┌─ DATA TO EXAMINE

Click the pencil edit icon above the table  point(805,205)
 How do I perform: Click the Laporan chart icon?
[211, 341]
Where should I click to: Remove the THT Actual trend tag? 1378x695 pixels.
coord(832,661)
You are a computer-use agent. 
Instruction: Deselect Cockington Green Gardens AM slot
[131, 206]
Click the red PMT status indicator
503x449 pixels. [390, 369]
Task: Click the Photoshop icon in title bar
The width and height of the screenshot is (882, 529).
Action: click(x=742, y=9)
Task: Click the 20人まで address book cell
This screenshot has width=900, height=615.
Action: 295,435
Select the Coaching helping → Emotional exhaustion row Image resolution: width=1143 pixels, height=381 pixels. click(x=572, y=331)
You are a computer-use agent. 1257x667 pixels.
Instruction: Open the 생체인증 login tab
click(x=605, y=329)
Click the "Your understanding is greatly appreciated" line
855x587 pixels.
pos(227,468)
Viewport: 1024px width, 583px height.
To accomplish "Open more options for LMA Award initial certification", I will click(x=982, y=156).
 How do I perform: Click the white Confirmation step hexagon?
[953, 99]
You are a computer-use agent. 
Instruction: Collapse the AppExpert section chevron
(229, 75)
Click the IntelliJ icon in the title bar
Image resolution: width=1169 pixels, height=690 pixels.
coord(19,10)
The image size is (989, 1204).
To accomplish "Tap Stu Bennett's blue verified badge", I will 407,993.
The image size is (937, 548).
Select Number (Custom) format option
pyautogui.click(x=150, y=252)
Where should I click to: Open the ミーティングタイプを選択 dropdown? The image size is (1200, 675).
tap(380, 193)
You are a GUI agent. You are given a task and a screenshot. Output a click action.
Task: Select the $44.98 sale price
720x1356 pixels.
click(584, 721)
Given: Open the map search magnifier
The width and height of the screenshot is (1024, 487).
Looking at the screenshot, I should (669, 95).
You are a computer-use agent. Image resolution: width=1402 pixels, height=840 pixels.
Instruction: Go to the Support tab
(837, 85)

└─

| WHAT IS EXPECTED |
Output every entry exactly as it appears.

| THE ANSWER |
Click the pencil edit icon above the table  point(805,205)
 How do I perform: Click the Laporan chart icon?
[211, 341]
Where should I click to: Remove the THT Actual trend tag? 1378x695 pixels.
coord(832,661)
You are a computer-use agent. 
Instruction: Deselect Cockington Green Gardens AM slot
[131, 206]
Click the red PMT status indicator
503x449 pixels. [390, 369]
Task: Click the Photoshop icon in title bar
The width and height of the screenshot is (882, 529).
Action: click(x=742, y=9)
Task: Click the 20人まで address book cell
This screenshot has width=900, height=615.
Action: 295,435
Select the Coaching helping → Emotional exhaustion row Image resolution: width=1143 pixels, height=381 pixels. click(x=572, y=331)
You are a computer-use agent. 1257x667 pixels.
Instruction: Open the 생체인증 login tab
click(x=605, y=329)
Click the "Your understanding is greatly appreciated" line
855x587 pixels.
pos(227,468)
Viewport: 1024px width, 583px height.
To accomplish "Open more options for LMA Award initial certification", I will click(x=982, y=156).
 How do I perform: Click the white Confirmation step hexagon?
[953, 99]
You are a computer-use agent. 
Instruction: Collapse the AppExpert section chevron
(229, 75)
Click the IntelliJ icon in the title bar
Image resolution: width=1169 pixels, height=690 pixels.
coord(19,10)
The image size is (989, 1204).
To accomplish "Tap Stu Bennett's blue verified badge", I will 407,993.
The image size is (937, 548).
Select Number (Custom) format option
pyautogui.click(x=150, y=252)
Where should I click to: Open the ミーティングタイプを選択 dropdown? The image size is (1200, 675).
tap(380, 193)
You are a GUI agent. You are given a task and a screenshot. Output a click action.
Task: Select the $44.98 sale price
720x1356 pixels.
click(584, 721)
Given: Open the map search magnifier
The width and height of the screenshot is (1024, 487).
Looking at the screenshot, I should (669, 95).
You are a computer-use agent. Image resolution: width=1402 pixels, height=840 pixels.
Instruction: Go to the Support tab
(837, 85)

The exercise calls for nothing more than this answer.